The Textiles Recycling Association (TRA) has warned that more of its members’ businesses could collapse before Christmas.
The TRA says it is the worst year for member failures for at least a decade – and is warnng more could be to come.
A medium-sized merchant in the Midlands entered administration recently, becoming the third member casualty of the year, taking job losses to about 100.
Textiles recyclers are struggling with high used clothing prices, which they say have been inflated by a rash of companies entering the market without understanding it.
TRA national liaison manager Alan Wheeler told MRW: “The normal rules of supply and demand don’t seem to apply at the moment. Because the prices for recycled textiles are high in Africa and Eastern Europe, they are attracting people who perhaps don’t see the full picture.
“Many people see the high value and jump into the industry without looking at the realities.”
Wheeler said some newcomers were paying inflated prices for used clothes without realising the cost of transporting and sorting them.
“Companies come in quickly and go quickly when they realise they are not making any money,” he said.
This constant churn leaves long-term recyclers struggling to keep supply at a sustainable cost.

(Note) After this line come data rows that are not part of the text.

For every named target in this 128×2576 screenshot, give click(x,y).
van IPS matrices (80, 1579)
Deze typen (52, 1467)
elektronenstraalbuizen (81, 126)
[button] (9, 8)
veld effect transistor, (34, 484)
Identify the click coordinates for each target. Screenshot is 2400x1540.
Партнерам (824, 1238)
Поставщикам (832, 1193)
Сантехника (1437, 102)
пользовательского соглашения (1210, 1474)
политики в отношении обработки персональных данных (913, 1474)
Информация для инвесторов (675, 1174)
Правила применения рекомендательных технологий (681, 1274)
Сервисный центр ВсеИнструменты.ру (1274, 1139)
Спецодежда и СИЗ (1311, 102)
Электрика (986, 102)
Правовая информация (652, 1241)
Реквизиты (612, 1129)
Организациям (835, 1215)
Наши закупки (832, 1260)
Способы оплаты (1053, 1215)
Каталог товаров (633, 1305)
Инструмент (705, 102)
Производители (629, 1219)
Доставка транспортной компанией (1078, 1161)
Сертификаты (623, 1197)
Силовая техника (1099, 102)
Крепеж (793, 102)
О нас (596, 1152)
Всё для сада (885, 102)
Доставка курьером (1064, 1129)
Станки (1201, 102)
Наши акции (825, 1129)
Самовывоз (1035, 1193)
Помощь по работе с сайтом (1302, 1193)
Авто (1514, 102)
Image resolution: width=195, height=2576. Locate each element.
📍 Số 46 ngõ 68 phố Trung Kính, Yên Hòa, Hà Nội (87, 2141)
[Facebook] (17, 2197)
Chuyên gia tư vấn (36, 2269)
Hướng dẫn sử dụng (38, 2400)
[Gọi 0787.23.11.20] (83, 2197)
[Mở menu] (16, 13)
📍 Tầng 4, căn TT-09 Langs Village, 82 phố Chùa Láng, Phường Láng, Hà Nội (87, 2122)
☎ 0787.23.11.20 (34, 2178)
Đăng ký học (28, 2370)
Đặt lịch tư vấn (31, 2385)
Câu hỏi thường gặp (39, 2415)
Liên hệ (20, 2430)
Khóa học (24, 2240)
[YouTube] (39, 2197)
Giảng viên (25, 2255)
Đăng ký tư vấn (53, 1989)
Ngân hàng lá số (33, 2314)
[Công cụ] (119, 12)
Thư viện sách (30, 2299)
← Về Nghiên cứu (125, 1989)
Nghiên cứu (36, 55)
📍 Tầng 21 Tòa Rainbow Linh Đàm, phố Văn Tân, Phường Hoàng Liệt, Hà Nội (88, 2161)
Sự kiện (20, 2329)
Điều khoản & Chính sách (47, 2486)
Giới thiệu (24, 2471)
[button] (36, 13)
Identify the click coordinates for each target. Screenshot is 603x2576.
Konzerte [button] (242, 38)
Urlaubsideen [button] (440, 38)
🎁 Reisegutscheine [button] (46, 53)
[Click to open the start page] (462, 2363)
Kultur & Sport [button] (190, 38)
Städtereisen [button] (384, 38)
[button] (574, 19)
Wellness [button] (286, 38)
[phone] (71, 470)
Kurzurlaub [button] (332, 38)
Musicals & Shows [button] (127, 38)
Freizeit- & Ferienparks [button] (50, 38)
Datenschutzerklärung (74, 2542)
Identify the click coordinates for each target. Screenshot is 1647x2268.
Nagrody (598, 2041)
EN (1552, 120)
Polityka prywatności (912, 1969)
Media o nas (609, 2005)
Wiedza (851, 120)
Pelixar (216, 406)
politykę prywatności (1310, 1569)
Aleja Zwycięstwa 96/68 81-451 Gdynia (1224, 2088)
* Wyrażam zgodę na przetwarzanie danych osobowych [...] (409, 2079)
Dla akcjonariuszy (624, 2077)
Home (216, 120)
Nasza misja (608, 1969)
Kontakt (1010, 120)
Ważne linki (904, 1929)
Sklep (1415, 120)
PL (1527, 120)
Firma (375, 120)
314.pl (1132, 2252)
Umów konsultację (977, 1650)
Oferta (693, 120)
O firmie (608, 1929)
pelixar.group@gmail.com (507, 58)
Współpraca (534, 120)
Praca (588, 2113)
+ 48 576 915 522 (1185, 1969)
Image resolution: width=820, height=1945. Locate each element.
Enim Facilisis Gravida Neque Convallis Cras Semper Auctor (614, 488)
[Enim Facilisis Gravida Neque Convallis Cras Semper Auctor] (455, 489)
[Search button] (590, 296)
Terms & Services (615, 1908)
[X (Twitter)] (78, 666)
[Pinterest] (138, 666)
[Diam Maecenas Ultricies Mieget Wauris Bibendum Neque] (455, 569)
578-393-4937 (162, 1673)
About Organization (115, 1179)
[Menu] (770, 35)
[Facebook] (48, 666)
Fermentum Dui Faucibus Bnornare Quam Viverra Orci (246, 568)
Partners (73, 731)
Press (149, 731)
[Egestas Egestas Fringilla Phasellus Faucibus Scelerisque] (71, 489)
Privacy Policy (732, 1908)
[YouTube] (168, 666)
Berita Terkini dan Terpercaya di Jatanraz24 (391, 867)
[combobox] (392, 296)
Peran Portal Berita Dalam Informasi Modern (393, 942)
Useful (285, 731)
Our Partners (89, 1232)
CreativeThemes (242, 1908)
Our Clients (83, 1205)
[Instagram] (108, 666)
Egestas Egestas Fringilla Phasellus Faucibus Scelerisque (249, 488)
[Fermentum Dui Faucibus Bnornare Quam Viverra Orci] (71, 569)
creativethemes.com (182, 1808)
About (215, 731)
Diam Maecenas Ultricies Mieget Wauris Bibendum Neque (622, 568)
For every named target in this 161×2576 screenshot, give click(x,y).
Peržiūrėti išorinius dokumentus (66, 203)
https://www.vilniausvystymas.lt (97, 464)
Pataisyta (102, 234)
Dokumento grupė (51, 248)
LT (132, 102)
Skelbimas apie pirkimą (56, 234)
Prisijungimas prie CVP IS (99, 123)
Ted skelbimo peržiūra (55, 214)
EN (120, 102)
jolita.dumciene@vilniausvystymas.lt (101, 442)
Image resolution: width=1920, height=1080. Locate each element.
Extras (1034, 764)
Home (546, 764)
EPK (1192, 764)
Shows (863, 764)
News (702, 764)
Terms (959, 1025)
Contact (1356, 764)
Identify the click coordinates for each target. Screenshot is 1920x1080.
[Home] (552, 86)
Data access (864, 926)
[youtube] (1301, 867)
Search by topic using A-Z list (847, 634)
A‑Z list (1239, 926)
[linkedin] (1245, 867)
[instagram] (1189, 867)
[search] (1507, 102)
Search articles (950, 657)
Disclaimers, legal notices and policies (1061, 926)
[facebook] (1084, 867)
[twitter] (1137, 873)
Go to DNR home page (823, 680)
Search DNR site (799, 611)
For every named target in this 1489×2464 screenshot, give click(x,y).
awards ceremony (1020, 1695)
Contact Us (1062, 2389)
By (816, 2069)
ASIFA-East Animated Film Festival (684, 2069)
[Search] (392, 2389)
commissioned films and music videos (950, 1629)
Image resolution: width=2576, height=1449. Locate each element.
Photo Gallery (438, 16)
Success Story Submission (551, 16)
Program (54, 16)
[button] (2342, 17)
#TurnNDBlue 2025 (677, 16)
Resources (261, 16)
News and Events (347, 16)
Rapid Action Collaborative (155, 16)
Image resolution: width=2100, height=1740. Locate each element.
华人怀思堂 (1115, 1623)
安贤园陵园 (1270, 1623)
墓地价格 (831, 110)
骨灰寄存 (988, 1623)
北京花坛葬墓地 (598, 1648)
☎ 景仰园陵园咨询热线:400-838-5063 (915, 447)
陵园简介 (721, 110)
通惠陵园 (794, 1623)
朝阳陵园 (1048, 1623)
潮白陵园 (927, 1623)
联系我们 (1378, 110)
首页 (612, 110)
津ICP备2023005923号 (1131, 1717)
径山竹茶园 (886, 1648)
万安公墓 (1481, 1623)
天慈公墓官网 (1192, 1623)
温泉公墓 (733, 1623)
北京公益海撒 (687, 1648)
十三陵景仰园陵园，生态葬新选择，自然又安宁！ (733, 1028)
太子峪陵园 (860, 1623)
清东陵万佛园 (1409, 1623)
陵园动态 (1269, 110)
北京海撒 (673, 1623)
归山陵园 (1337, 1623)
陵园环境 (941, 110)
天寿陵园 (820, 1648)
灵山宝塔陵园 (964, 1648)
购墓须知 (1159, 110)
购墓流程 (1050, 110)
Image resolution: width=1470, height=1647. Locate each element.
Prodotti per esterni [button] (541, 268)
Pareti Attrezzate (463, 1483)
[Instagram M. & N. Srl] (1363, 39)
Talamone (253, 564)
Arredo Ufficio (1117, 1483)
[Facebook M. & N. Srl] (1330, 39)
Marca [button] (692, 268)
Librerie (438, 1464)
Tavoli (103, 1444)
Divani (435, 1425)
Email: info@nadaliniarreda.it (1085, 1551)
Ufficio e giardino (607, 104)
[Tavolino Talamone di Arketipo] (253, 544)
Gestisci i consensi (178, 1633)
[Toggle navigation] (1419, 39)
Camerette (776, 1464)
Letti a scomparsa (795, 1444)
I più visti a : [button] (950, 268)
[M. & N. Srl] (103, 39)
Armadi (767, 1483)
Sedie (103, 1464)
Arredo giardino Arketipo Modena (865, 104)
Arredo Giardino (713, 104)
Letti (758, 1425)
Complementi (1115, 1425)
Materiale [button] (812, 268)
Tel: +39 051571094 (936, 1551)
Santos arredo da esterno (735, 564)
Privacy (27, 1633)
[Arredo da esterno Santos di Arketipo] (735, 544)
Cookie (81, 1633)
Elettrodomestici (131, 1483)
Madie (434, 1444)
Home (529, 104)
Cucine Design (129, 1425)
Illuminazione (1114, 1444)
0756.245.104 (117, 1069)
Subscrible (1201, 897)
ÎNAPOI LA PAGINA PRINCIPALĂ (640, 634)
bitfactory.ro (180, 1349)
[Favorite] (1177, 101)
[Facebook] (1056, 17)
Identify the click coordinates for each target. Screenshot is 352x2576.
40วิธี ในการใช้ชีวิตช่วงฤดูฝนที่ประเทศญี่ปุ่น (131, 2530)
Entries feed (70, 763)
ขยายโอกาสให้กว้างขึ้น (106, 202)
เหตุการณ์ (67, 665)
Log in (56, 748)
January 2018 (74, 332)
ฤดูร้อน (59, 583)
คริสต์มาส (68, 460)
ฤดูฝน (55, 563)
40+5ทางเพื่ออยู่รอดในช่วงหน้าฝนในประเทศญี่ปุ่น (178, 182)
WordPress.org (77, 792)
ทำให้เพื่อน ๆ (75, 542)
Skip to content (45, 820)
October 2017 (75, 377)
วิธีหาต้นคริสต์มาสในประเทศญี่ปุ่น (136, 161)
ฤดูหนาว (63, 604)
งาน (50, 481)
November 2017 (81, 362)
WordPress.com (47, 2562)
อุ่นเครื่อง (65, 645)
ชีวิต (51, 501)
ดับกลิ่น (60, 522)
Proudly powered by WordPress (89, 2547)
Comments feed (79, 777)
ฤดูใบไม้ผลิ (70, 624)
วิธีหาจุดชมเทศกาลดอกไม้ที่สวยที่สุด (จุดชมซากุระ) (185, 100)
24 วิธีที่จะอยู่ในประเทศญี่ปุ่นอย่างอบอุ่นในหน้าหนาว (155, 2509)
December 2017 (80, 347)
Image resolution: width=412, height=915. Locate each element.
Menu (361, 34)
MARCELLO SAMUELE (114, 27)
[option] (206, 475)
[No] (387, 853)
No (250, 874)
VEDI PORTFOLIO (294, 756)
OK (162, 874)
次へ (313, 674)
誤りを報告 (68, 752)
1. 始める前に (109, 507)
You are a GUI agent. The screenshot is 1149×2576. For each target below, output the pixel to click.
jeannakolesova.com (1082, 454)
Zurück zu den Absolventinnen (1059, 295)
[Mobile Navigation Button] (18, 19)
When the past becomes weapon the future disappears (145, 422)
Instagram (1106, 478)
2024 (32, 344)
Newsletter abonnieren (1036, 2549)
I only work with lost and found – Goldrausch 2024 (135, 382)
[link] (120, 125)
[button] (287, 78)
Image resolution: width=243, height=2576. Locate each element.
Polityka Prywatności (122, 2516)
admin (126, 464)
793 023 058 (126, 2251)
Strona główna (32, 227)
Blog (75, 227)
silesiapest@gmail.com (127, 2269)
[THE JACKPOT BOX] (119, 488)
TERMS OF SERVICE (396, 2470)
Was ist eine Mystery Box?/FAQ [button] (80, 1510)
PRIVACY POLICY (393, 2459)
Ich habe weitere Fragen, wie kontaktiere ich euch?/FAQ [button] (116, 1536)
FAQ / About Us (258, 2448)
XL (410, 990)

“My impression is people are operating on very tight margins,” said Wheeler. “Some have been very slow at paying membership fees and I’ve had calls saying they can’t afford to pay in one go.”
David Walker, industry correspondent for MRW, said: “Contracts are generally fiercely fought over among competitors. Waste dealers naturally do not want to lose a regular lucrative supply and are prepared to be driven in the competitive market.
“I have noticed many almost stand up fights among dealers over supplies of arisings”.
Suppliers have been urged to stick with long-term partnerships to safeguard the industry they rely on.
Phil Geller, director at membership group Recyclatex, said: “A lot of companies have been chasing business just to keep material flowing through their doors and this has pushed prices up to an unsustainable level.
“It is very important in these uncertain times that charities and local authorities partner with good solid businesses who understand the industry and have weathered the highs and lows of the economic cycle.”